### AIM OF THE EXERCISE:
Each line with the string "Test" is to be copied from the records below.

### RECORD EXCERPTS:

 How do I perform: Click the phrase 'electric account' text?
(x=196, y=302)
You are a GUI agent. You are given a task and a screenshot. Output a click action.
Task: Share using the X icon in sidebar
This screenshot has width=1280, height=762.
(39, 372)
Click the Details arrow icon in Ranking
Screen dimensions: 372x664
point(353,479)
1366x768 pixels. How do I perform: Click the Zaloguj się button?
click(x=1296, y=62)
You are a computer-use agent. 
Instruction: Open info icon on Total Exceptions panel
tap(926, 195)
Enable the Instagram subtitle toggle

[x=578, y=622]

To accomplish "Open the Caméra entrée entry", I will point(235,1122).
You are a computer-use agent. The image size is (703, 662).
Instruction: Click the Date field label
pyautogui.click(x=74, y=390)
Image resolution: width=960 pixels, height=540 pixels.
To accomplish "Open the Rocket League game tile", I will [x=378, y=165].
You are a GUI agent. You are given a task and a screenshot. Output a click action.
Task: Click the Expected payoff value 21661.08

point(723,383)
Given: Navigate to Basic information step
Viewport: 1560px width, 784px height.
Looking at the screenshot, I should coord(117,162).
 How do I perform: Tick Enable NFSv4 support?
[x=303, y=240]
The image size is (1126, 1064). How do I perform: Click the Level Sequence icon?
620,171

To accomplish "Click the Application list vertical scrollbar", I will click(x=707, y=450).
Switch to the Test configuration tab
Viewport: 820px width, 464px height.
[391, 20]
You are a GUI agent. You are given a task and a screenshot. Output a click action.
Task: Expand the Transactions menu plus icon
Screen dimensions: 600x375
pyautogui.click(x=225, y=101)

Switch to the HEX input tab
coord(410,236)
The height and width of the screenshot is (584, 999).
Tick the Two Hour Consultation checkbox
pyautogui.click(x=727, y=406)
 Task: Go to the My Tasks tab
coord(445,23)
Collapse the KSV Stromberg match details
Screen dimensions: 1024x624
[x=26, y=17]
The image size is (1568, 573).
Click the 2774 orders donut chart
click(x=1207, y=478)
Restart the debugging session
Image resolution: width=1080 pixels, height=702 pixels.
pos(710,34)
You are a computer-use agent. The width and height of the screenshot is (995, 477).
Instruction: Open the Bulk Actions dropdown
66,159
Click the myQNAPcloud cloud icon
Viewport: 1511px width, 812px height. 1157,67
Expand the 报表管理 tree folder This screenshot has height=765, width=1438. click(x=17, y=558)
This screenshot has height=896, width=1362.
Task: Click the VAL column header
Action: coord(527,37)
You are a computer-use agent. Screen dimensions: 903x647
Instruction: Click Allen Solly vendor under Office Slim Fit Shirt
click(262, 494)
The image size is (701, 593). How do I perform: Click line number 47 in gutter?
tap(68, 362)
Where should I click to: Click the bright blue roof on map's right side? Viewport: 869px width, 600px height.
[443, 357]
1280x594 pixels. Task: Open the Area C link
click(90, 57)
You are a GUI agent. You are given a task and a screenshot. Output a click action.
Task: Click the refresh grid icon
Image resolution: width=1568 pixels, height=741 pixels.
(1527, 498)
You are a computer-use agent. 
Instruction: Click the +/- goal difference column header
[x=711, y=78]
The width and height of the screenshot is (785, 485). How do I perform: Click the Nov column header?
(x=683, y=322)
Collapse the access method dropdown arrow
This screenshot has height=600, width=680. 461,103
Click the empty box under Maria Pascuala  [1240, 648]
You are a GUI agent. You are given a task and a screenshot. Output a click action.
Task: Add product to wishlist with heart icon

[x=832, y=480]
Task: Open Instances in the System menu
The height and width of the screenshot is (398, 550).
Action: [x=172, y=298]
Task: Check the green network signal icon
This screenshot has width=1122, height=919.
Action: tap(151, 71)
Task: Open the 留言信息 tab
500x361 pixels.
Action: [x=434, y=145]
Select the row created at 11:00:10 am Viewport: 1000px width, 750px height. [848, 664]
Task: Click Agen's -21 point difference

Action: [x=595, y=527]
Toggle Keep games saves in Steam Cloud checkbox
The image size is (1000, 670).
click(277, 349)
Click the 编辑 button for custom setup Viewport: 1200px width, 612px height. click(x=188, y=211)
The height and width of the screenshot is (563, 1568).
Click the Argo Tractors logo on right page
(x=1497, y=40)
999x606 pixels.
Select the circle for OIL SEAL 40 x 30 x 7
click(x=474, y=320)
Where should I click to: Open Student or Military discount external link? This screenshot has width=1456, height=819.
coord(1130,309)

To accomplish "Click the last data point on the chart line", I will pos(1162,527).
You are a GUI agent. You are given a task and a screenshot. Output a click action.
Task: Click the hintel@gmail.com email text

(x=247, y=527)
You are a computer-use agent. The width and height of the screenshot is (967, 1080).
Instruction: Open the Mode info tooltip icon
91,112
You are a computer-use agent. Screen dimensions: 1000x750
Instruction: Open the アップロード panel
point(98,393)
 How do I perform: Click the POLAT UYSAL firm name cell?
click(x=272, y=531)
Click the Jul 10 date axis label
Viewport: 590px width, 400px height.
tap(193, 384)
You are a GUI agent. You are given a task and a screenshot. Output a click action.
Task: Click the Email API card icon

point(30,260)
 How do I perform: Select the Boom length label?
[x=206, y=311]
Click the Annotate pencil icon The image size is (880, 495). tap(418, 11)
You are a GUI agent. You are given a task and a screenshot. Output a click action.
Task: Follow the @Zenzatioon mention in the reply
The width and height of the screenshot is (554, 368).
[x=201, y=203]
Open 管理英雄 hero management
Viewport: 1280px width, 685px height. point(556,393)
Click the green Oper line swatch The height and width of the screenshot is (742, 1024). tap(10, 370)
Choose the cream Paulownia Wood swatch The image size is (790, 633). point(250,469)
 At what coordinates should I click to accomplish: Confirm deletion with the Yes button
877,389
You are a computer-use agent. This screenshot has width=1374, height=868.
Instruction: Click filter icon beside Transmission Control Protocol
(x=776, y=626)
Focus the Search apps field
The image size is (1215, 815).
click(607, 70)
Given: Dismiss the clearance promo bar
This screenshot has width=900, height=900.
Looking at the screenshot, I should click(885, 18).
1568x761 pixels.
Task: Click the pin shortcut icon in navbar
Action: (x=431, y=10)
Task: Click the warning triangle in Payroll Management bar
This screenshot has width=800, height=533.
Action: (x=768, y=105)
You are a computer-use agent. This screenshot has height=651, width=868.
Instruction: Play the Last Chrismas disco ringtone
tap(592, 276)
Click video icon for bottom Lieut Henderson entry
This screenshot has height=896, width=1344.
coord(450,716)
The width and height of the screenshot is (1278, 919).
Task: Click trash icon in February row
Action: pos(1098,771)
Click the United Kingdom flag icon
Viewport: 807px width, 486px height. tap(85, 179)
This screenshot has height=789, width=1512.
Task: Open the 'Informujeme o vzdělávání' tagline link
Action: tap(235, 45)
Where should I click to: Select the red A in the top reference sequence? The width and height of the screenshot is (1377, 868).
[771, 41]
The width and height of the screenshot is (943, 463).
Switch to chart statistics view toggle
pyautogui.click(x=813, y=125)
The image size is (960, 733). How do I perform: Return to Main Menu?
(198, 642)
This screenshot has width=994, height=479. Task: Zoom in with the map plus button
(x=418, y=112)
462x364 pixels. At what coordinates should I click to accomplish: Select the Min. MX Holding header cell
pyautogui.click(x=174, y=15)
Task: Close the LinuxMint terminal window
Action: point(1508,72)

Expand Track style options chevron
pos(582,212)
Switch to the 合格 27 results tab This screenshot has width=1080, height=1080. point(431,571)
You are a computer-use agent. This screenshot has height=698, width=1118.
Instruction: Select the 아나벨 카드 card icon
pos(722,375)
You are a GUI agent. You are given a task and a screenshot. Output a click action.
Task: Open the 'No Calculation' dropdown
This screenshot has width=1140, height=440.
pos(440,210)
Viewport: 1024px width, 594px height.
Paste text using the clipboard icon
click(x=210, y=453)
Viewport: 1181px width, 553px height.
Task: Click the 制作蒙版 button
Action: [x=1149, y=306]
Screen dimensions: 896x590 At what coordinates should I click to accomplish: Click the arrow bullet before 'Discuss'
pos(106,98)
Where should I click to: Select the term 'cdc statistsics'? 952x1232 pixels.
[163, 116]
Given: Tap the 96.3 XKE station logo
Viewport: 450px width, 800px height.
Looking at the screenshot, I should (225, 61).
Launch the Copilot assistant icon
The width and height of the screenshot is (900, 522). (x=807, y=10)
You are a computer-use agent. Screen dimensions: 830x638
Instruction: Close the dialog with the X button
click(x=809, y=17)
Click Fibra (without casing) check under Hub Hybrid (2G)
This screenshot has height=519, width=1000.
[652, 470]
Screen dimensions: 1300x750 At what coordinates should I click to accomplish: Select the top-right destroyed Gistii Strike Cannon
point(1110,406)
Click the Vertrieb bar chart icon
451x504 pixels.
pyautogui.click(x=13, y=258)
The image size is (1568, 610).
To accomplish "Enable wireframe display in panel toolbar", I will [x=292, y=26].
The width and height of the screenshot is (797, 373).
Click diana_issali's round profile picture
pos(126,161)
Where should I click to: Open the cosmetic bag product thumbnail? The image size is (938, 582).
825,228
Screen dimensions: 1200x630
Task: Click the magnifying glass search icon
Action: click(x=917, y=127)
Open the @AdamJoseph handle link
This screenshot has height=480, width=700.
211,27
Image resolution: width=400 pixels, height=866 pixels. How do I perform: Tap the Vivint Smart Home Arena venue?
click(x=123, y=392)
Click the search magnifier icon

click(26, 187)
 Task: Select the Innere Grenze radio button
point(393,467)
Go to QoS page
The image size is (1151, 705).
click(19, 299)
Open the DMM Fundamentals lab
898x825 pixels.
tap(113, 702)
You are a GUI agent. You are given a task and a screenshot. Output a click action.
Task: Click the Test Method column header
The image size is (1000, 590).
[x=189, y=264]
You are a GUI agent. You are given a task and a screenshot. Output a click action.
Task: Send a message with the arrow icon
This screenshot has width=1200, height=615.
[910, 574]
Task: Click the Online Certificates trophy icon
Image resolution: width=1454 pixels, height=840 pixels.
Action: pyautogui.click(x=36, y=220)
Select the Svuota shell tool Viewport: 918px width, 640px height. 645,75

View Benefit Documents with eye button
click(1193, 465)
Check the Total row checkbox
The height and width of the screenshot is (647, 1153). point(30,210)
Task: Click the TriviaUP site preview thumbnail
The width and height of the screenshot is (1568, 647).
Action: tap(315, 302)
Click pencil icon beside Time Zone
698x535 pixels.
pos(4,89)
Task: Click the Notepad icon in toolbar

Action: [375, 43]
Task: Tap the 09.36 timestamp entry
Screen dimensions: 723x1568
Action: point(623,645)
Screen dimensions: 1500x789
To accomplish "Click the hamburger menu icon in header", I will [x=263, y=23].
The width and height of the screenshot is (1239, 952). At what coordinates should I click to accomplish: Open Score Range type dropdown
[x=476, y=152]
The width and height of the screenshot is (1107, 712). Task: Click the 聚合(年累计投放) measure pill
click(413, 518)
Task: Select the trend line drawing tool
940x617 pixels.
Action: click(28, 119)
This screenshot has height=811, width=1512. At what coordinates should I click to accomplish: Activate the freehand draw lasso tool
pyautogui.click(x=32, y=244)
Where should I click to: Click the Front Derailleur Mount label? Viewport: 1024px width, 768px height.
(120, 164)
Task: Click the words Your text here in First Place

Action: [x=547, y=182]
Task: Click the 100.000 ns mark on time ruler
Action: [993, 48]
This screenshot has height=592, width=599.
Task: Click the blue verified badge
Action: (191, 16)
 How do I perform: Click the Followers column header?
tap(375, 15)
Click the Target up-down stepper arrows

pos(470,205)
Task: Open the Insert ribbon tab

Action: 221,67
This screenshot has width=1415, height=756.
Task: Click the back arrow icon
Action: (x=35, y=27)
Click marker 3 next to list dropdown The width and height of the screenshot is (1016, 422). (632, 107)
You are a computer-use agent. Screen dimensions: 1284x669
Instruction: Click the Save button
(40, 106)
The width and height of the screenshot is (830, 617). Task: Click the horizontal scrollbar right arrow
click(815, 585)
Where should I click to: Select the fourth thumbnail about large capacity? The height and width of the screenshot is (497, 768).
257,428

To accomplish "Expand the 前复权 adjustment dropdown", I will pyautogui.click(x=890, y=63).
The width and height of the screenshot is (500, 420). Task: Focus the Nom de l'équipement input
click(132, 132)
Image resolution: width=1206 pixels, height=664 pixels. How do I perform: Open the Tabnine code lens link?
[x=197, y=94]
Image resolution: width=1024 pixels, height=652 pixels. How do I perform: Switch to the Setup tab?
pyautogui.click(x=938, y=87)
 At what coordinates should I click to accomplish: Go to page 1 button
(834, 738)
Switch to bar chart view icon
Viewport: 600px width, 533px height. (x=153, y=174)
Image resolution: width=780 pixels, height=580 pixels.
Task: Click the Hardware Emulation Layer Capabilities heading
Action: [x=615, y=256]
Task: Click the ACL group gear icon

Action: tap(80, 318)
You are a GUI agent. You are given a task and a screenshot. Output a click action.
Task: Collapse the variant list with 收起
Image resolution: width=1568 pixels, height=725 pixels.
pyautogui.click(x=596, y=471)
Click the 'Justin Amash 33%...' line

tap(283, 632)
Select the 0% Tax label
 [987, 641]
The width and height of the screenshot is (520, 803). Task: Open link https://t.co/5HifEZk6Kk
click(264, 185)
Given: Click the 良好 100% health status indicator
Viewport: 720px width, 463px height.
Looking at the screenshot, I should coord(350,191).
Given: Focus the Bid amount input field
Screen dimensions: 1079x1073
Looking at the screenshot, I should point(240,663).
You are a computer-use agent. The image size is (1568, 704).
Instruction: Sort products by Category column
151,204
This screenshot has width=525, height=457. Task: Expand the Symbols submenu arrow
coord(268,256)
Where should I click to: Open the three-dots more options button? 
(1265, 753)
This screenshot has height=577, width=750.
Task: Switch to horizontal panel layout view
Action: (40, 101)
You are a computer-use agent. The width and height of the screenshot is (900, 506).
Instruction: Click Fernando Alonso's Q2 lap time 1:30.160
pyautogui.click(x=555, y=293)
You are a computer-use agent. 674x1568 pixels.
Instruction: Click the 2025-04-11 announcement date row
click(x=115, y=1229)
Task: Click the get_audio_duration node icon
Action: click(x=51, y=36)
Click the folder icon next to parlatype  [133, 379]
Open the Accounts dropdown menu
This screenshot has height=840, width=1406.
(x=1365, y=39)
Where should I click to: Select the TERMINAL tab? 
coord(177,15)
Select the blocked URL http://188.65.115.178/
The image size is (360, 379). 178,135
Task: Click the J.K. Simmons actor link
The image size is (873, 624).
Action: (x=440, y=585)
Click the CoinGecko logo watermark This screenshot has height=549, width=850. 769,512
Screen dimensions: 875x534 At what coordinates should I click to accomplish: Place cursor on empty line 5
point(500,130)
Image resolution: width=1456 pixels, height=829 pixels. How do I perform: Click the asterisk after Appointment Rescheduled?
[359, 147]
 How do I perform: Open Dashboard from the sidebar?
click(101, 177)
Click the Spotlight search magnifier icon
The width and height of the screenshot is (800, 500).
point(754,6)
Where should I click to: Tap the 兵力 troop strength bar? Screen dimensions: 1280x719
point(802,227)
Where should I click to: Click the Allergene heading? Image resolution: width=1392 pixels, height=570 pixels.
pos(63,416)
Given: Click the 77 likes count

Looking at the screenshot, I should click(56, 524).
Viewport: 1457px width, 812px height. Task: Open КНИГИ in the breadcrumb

### TASK RESPONSE:
Switch to the Test configuration tab
Task: Click the Test Method column header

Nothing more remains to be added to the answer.